In Looije OPFH are associated twelve Farmers in the area surrounding Águilas, a municipality between Almería and Murcia. It is a kind of cooperative. "The goal is to grow high-quality cherris tomatoes. The important thing then is the taste and not so much the amount. Collaborating we get it," explains Vincent Looije, sitting in the afternoon sun on a bench in front of his greenhouse. When it comes to quality thinking, he has a lot in common with his brother Jos, who stomps in Holland with his Honingtomaten ("honey tomatoes") and Joyn tomato.

The two brothers started in Águilas with the turn of the century to grow tomatoes twelve months a year. "Then in Holland we were still growing without lighting. That's why in winter we grew our tomatoes in Spain," says Vincent. "In 2017, Spain separated completely from the Dutch mother house, Looije Kwekers.
We are totally independent. Since then we have built a good company, but when we started here it was very difficult. The break came when we decided to go only for the quality of loose round cherris tomatoes and leave the large quantities to others. Our products go to cutting plants where ready-to-eat salads are made for supermarkets. Therefore, the tomato has to be flawless."

Quality is before growth

Looije tells his story in front of the greenhouse where it all started twenty years ago. Now there are two greenhouse complexes on the ground that add up to 8 hectares between the two, but there is no room to continue growing. It is a problem that many Spanish farmers struggle with. While the Netherlands tries to obtain the maximum possible number of kilos of one hectare with new technologies, the Spaniards seek above all to add plastic greenhouses. This part of southern Spain is rightly called "the sea of ​​plastic", because we are talking about 32,000 hectares of greenhouses.

For this reason, Looije bought in the area a land of 27 hectares in January last year. "We are going to build complex phases of greenhouses of a total of 18 hectares. This year we started with the first extension of five hectares," he adds. "The pace will depend on the wishes of our buyers. Growing up is not the goal. Maintaining quality is what it is for us."

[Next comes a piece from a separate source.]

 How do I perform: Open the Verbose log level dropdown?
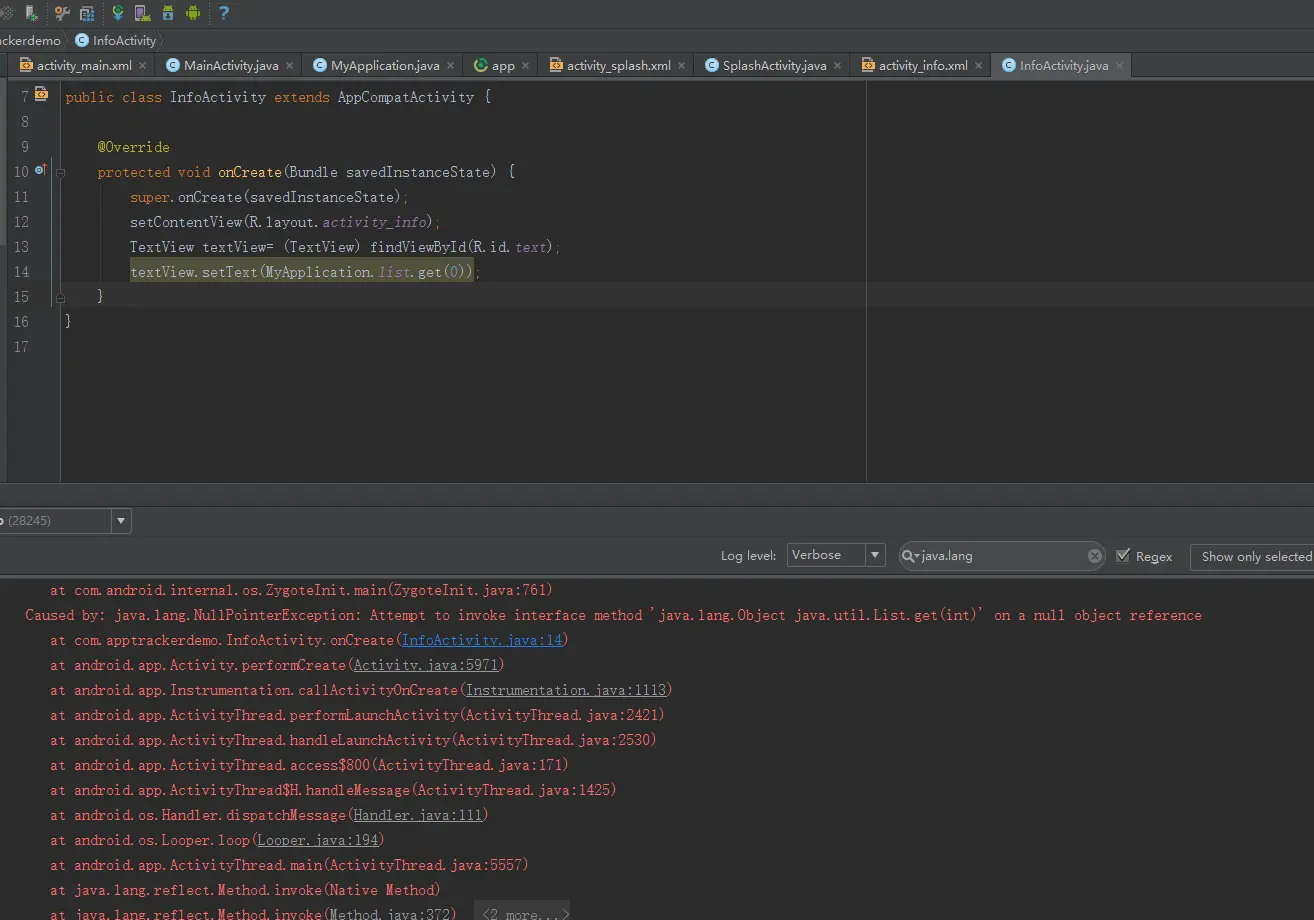point(836,555)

The company has also invested another 4.5 million euros in a packing and loading station for packaging and storage for its subsequent transport 7 million kilos of cherris Sarita tomatoes a year. "Approximately 30% of our production goes to Holland. The rest goes to other countries in Europe and stays in Spain."

Performance

"No, everything is going to be plastic," Vincent replies when asked if everything is going to be done to the Dutch, specifically, the glass greenhouses type Venlo. A story is told about a conversation with the largest tomato producer in Spain. "They often get the highest yield from plots in which the tomatoes are outdoors." By that means that not everything has to be high tech to be able to continue producing. "Here the glass is unusual. In that aspect I am totally integrated with the Spaniards. But, in addition, we are modern compared to other producers. With our way of cultivating we are between Holland and Spain. We use different types of screens, such as Luxous, to save energy and increase the night temperature Climate control is the key to a uniform growing environment, especially at night we don't want a big temperature drop, so we also turn on the heating, and we also use CO2 and grow on substratum". Thanks to this, Looije OPFH is one of the most modern producers in Spain, while the rest are scarcely technological: without heating and on the ground.


At the end of his conversation, Vincent emphasizes that his company is not "any island", but is fully integrated into the social structure. "For this reason, I work with suppliers and builders of local and regional greenhouses."